Page text =
Most of my literary effort has been spent writing about the South and the American West. Geographically, I have always felt at home in either region. But the historical era with which people my age identify is less easily defined.

Americans of my generation, those born in the Great Depression, are transitional people, and as a consequence we tend to look at the historical calendar in the same way the two-faced Roman god Janus looked back at the preceding year and forward at the one to come. Because of the privation of the times we were born into, we throw away nothing, consider the wasting of food a theological offense and consider most financial institutions suspect. In some ways we feel we are sojourners in the present, with invalid passports, a bit suspect ourselves for the attitudes we hold.

George Orwell once described England as a protean creature, stretching ceaselessly into the past, forever changing, forever the same. I think the same could be said of the United States. The changes I’ve witnessed in my lifetime are enormous. But the strength, resilience, courage and compassion that are inherent in every aspect of the American value system remain unchanged. Unfortunately, our greatest weakness and vulnerability is still with us too–namely, our willingness to place our faith in charlatans, flag-waving demagogues and upscale hucksters who would turn the Grand Canyon into a gravel pit.

When I was a child, southern Louisiana was a misplaced piece of Caribbean culture where more people spoke French than English, almost all the dirt roads and state highways were canopied with live oaks, and each morning came to you like a gift, filled with birdsong, smelling of chicory coffee, ponded water, spearmint growing in a brick courtyard, night-blooming flowers, lichen crusted on stone, moldy pecan husks and fish spawning in the bayou. Time was static, and the salmon-colored vault of heaven over our heads was simply an extension of the idyllic natural world into which we had been born.

What to work on =
#1 In the essay above, do these statements agree with the text? (a) The writer says Americans born in the Great Depression distrust most financial institutions. (b) The writer says the strengths of the American value system have changed over his lifetime. (c) In the writer's childhood, more people in southern Louisiana spoke English than French. Answer yes or no for each, quoting the words that decide it.
#2 In the essay above, who once described England as a protean creature?
#3 Continue the essay about the Depression generation and a southern Louisiana childhood from the point where it stops.

Source material =
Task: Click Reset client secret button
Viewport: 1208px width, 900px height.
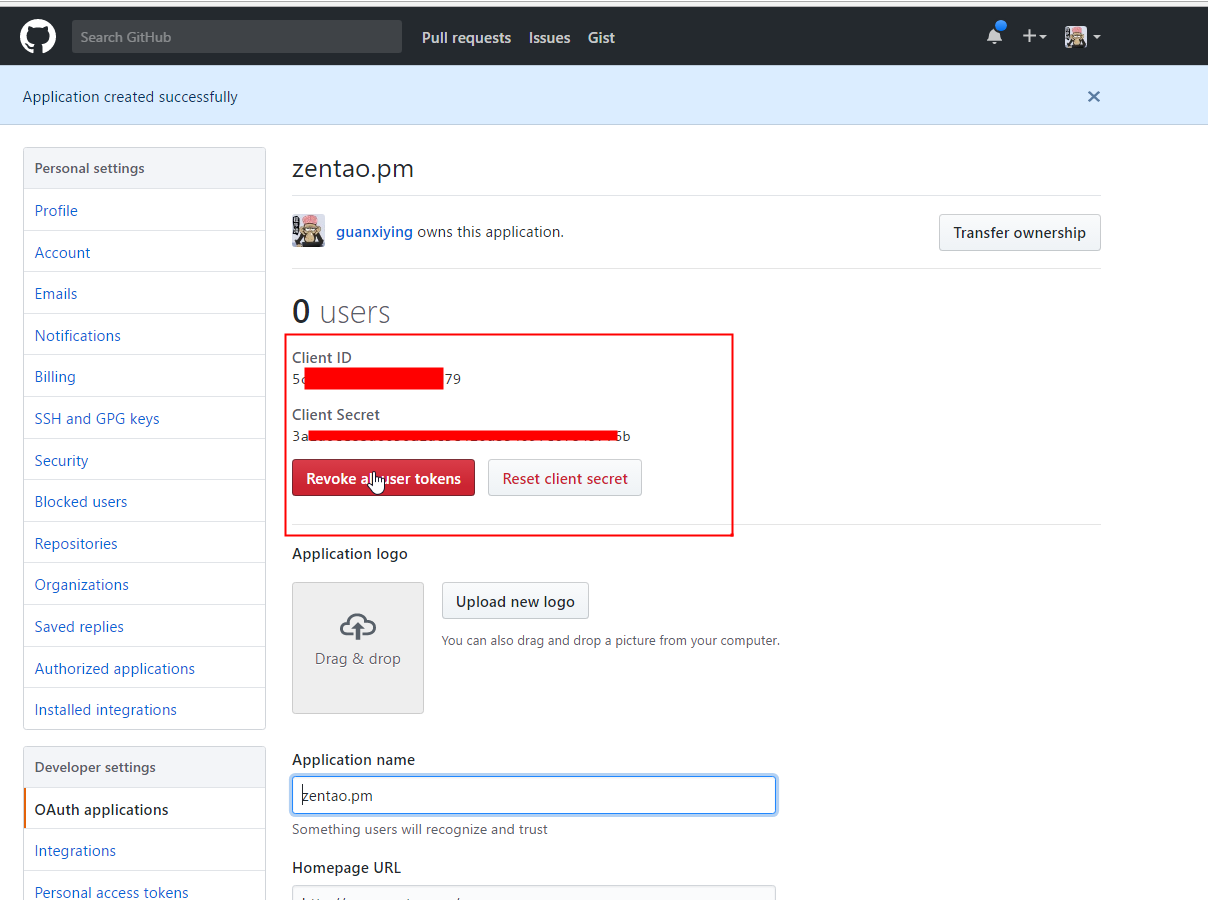Action: (565, 478)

Exercise answers =
#1
(a) Yes: "consider most financial institutions suspect."
(b) No: "the strength, resilience, courage and compassion that are inherent in every aspect of the American value system remain unchanged."
(c) No: "more people spoke French than English."

#2 George Orwell.

#3
In his autobiographical book The Air-Conditioned Nightmare, Henry Miller wrote of his visit to New Iberia during the Second World War and of the innocent way of life that characterized New Iberia’s Acadian people, whose cypress cabins and houseboats and pirogues along Bayou Teche were shrouded in mist in the predawn hours, and the only sounds were fish flopping in the lily ponds.

Of course, the old injustices were here, too: massive illiteracy, rule by the plantation oligarchy, the denial of equality to people of color, wage exploitation of the poor, the great discrepancy between the haves and the have-nots.

The irony is that in many ways the deleterious aspects of early Louisiana society have found greater permanence in the present than the Edenic world described by Miller. For the most part, the plantation oligarchy is gone, but it has been replaced in economic and political influence by the petrochemical industry.

This essay isn’t meant to be an attack upon the oil business. My father worked for a pipeline company most of his adult life. I was a landman for Sinclair Oil Company and a surveyor on the pipeline and briefly a laborer in what is called the oil patch. Oil people are like Roman legionnaires. They’re the cutting edge of an empire. The grunts who actually produce the oil and natural gas out of the ground are the hardest-working, most stoic and fearless people I’ve ever known.

But petroleum corporations are totally pragmatic, if not amoral, and they do business with baseball bats. In the Hollywood film The Formula, Marlon Brando plays the role of a morally insane Texas oilman. One of his colleagues says something to the effect of, “These damn A-rabs is sure causing us a mess of grief, ain’t they?”

As I recall, Brando replies, “Son, haven’t you figured it out yet? We are the A-rabs.”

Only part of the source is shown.